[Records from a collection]
+ + + + + + +

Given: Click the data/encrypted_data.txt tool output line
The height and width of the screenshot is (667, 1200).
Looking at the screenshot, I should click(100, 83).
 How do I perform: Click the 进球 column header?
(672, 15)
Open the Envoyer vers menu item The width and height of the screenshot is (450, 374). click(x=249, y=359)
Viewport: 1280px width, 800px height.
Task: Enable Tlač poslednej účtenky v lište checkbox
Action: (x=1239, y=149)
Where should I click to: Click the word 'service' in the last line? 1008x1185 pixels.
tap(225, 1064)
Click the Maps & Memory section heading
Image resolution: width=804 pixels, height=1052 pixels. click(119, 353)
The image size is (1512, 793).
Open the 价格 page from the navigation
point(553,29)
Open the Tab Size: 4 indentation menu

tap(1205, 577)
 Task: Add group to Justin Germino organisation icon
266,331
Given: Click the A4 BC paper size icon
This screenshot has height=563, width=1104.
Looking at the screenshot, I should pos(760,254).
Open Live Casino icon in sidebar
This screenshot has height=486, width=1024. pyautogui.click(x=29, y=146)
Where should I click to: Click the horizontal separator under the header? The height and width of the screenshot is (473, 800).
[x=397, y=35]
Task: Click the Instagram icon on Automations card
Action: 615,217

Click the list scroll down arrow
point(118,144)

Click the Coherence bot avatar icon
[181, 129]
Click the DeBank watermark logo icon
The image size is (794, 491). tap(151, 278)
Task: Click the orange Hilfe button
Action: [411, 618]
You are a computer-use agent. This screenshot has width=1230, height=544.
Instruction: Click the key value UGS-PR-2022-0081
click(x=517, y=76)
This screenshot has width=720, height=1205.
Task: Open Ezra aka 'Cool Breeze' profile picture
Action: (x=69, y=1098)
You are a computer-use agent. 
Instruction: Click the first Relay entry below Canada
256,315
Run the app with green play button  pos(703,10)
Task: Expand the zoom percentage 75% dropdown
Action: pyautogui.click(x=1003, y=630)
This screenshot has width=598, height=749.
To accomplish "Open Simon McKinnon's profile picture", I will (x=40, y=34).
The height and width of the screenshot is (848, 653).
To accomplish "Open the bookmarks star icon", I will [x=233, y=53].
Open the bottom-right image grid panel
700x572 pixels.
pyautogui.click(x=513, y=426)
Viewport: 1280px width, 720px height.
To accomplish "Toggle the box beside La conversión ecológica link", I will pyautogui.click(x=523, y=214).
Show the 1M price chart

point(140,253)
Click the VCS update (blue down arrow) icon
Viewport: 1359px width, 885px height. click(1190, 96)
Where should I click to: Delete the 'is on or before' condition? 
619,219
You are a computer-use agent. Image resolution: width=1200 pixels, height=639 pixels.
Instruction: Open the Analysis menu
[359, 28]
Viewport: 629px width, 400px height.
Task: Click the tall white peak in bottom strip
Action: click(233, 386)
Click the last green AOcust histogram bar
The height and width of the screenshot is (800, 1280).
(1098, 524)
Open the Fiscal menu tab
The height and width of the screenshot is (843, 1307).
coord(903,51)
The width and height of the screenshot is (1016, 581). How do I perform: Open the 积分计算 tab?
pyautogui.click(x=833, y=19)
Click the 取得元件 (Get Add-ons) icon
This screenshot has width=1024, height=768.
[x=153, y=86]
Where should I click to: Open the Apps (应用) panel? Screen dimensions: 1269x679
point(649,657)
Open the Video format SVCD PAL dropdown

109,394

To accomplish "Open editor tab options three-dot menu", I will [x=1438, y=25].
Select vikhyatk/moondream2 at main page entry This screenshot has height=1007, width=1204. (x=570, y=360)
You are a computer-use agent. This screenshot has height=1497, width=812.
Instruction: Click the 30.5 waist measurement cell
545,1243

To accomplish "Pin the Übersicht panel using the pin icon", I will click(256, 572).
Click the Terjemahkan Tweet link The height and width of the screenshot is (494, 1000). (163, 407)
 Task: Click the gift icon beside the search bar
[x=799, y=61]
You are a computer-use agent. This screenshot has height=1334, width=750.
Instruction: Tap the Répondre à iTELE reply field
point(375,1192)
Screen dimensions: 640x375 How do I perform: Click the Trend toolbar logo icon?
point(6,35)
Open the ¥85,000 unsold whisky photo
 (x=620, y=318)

+ + + + + + +

Copy the entries word for word.

:: Task response ::
Given: Click the data/encrypted_data.txt tool output line
The height and width of the screenshot is (667, 1200).
Looking at the screenshot, I should click(100, 83).
 How do I perform: Click the 进球 column header?
(672, 15)
Open the Envoyer vers menu item The width and height of the screenshot is (450, 374). click(x=249, y=359)
Viewport: 1280px width, 800px height.
Task: Enable Tlač poslednej účtenky v lište checkbox
Action: (x=1239, y=149)
Where should I click to: Click the word 'service' in the last line? 1008x1185 pixels.
tap(225, 1064)
Click the Maps & Memory section heading
Image resolution: width=804 pixels, height=1052 pixels. click(119, 353)
The image size is (1512, 793).
Open the 价格 page from the navigation
point(553,29)
Open the Tab Size: 4 indentation menu

tap(1205, 577)
 Task: Add group to Justin Germino organisation icon
266,331
Given: Click the A4 BC paper size icon
This screenshot has height=563, width=1104.
Looking at the screenshot, I should pos(760,254).
Open Live Casino icon in sidebar
This screenshot has height=486, width=1024. pyautogui.click(x=29, y=146)
Where should I click to: Click the horizontal separator under the header? The height and width of the screenshot is (473, 800).
[x=397, y=35]
Task: Click the Instagram icon on Automations card
Action: 615,217

Click the list scroll down arrow
point(118,144)

Click the Coherence bot avatar icon
[181, 129]
Click the DeBank watermark logo icon
The image size is (794, 491). tap(151, 278)
Task: Click the orange Hilfe button
Action: [411, 618]
You are a computer-use agent. This screenshot has width=1230, height=544.
Instruction: Click the key value UGS-PR-2022-0081
click(x=517, y=76)
This screenshot has width=720, height=1205.
Task: Open Ezra aka 'Cool Breeze' profile picture
Action: (x=69, y=1098)
You are a computer-use agent. 
Instruction: Click the first Relay entry below Canada
256,315
Run the app with green play button  pos(703,10)
Task: Expand the zoom percentage 75% dropdown
Action: pyautogui.click(x=1003, y=630)
This screenshot has width=598, height=749.
To accomplish "Open Simon McKinnon's profile picture", I will (x=40, y=34).
The height and width of the screenshot is (848, 653).
To accomplish "Open the bookmarks star icon", I will [x=233, y=53].
Open the bottom-right image grid panel
700x572 pixels.
pyautogui.click(x=513, y=426)
Viewport: 1280px width, 720px height.
To accomplish "Toggle the box beside La conversión ecológica link", I will pyautogui.click(x=523, y=214).
Show the 1M price chart

point(140,253)
Click the VCS update (blue down arrow) icon
Viewport: 1359px width, 885px height. click(1190, 96)
Where should I click to: Delete the 'is on or before' condition? 
619,219
You are a computer-use agent. Image resolution: width=1200 pixels, height=639 pixels.
Instruction: Open the Analysis menu
[359, 28]
Viewport: 629px width, 400px height.
Task: Click the tall white peak in bottom strip
Action: click(233, 386)
Click the last green AOcust histogram bar
The height and width of the screenshot is (800, 1280).
(1098, 524)
Open the Fiscal menu tab
The height and width of the screenshot is (843, 1307).
coord(903,51)
The width and height of the screenshot is (1016, 581). How do I perform: Open the 积分计算 tab?
pyautogui.click(x=833, y=19)
Click the 取得元件 (Get Add-ons) icon
This screenshot has width=1024, height=768.
[x=153, y=86]
Where should I click to: Open the Apps (应用) panel? Screen dimensions: 1269x679
point(649,657)
Open the Video format SVCD PAL dropdown

109,394

To accomplish "Open editor tab options three-dot menu", I will [x=1438, y=25].
Select vikhyatk/moondream2 at main page entry This screenshot has height=1007, width=1204. (x=570, y=360)
You are a computer-use agent. This screenshot has height=1497, width=812.
Instruction: Click the 30.5 waist measurement cell
545,1243

To accomplish "Pin the Übersicht panel using the pin icon", I will click(256, 572).
Click the Terjemahkan Tweet link The height and width of the screenshot is (494, 1000). (163, 407)
 Task: Click the gift icon beside the search bar
[x=799, y=61]
You are a computer-use agent. This screenshot has height=1334, width=750.
Instruction: Tap the Répondre à iTELE reply field
point(375,1192)
Screen dimensions: 640x375 How do I perform: Click the Trend toolbar logo icon?
point(6,35)
Open the ¥85,000 unsold whisky photo
 (x=620, y=318)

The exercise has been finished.